:: Pixel coordinate grounding data ::
=== Begin Enclosure ===
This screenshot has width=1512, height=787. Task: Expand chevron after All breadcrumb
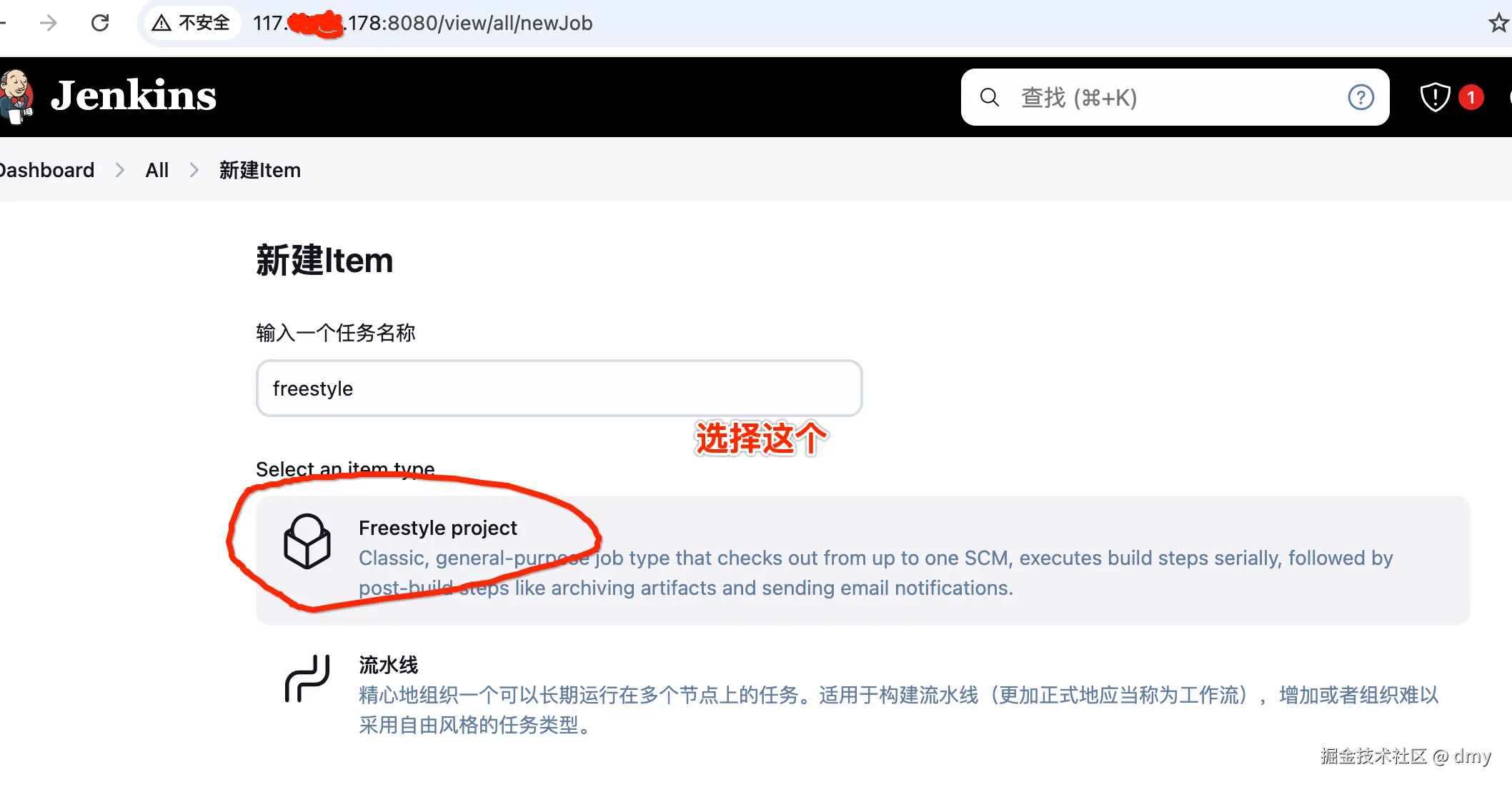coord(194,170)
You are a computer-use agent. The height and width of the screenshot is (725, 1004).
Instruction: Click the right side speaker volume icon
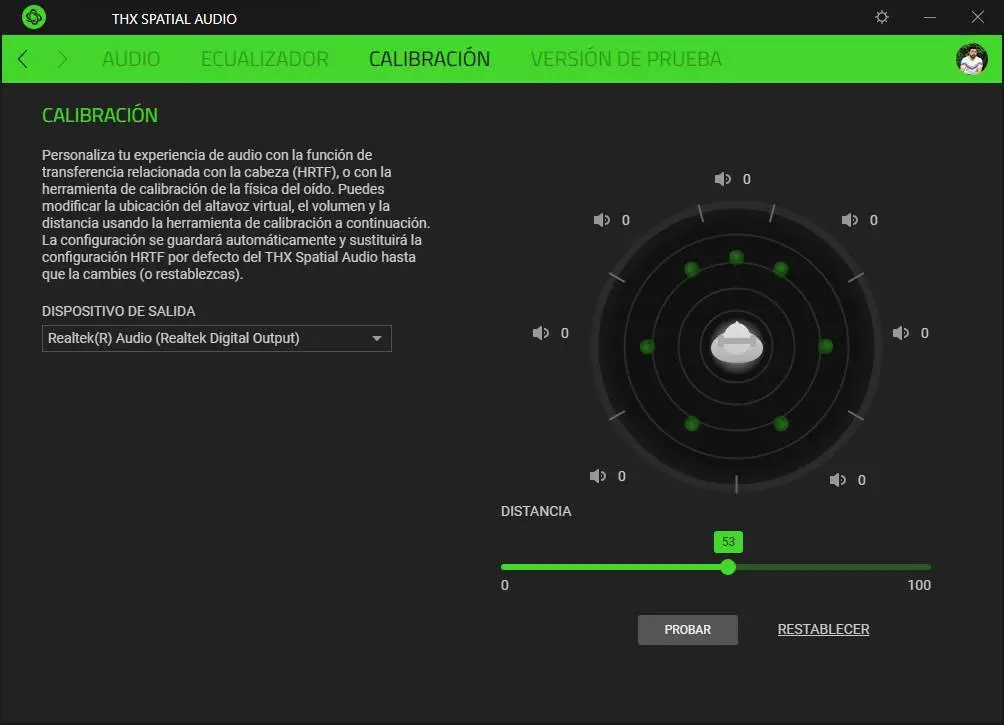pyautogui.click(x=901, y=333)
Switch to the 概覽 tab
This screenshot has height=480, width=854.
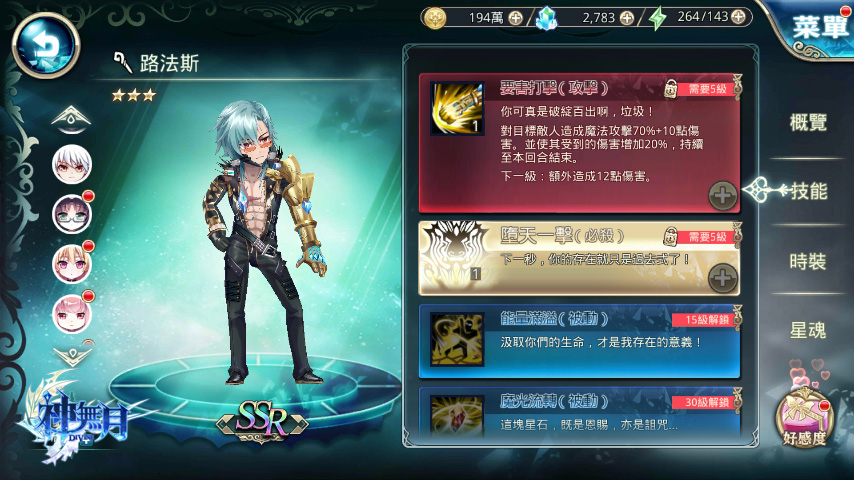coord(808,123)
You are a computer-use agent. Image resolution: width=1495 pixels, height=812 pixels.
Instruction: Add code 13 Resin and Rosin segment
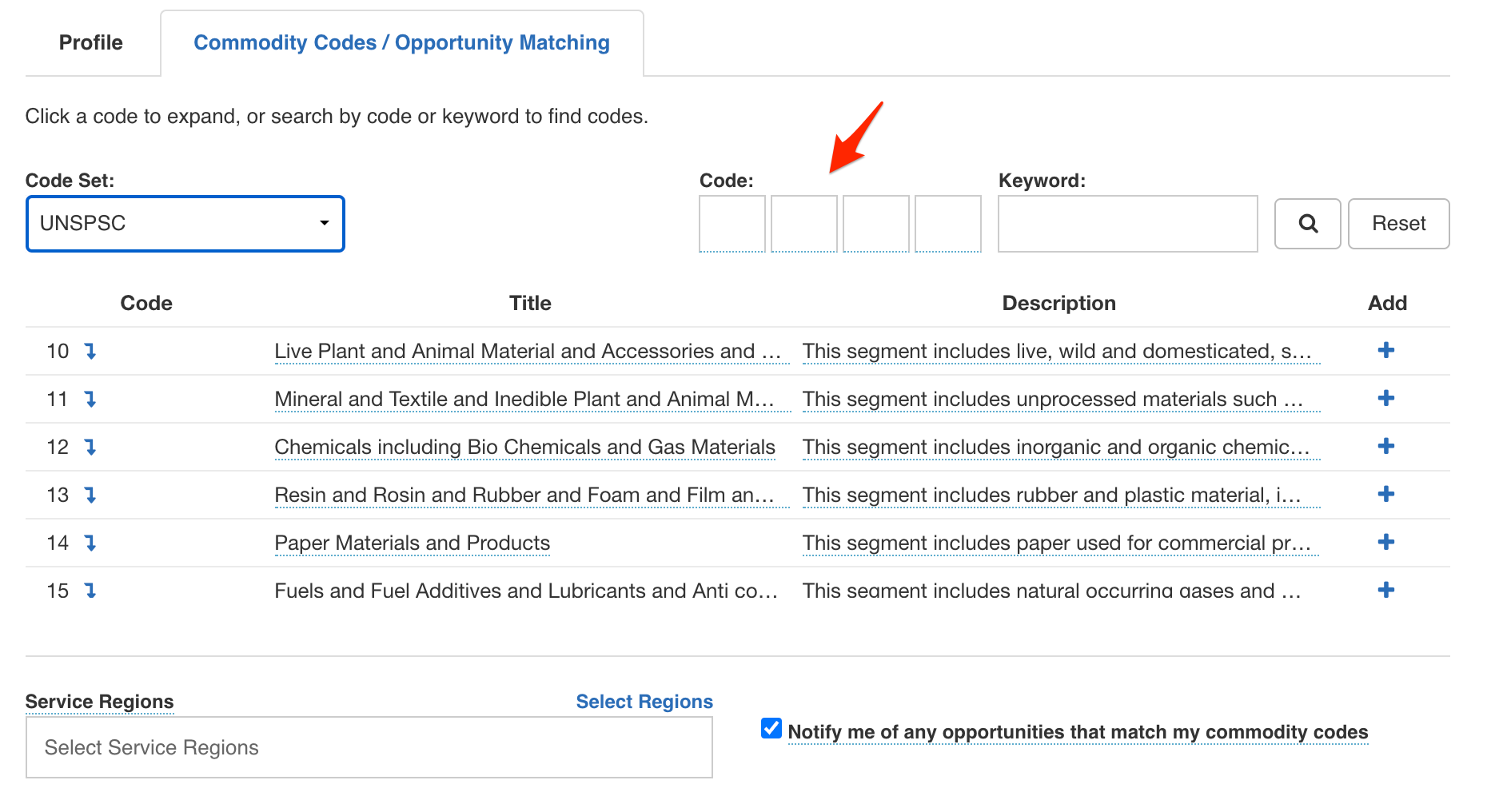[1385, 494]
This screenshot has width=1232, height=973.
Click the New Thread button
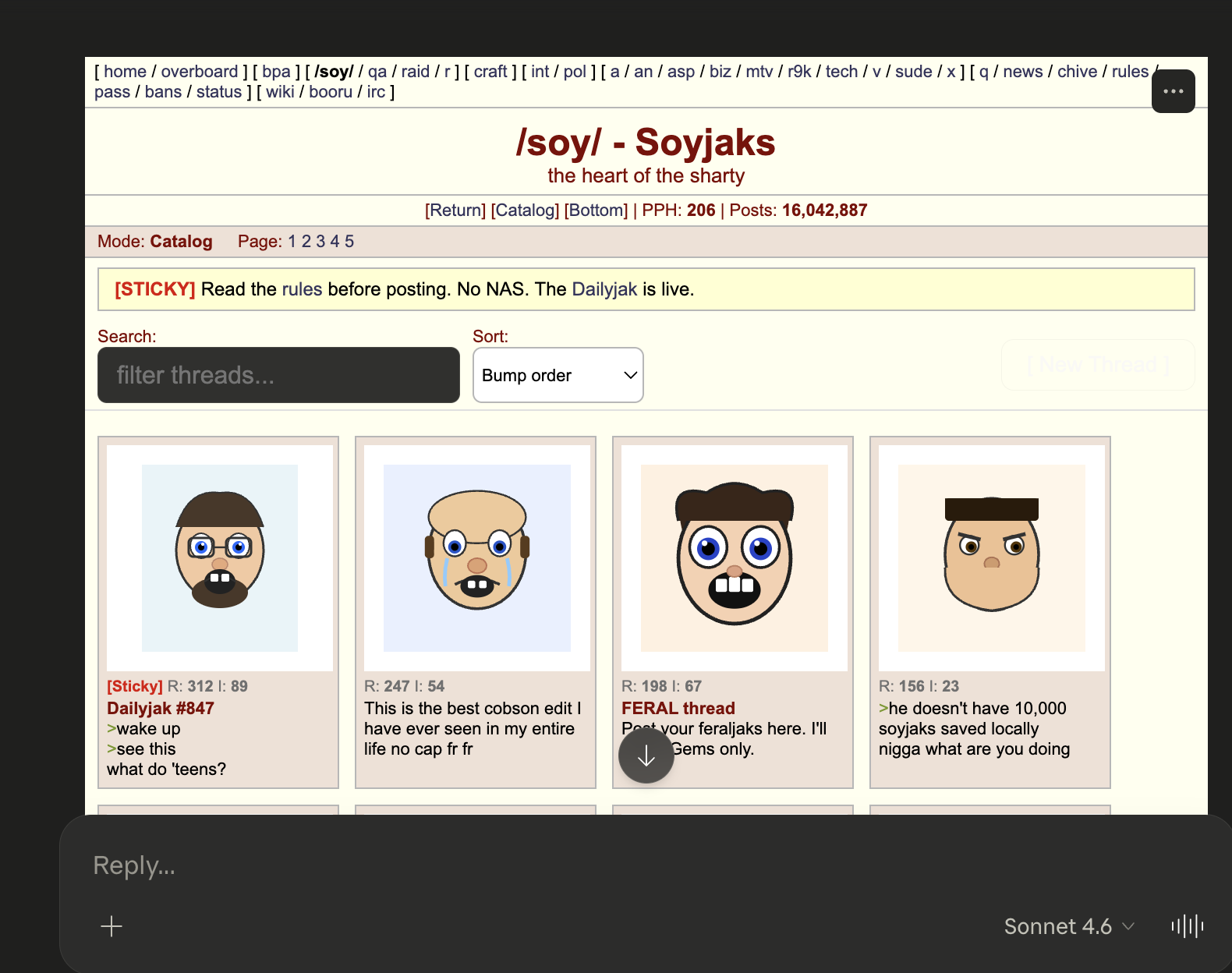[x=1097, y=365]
=== End Enclosure ===
:: Exercise requirements ::
Above are some records. Copy each of their lines that holds the string "computer".

:: Final answer ::
You are a computer-use agent. The height and width of the screenshot is (725, 1004).
You are a computer-use agent. Image resolution: width=1495 pixels, height=812 pixels.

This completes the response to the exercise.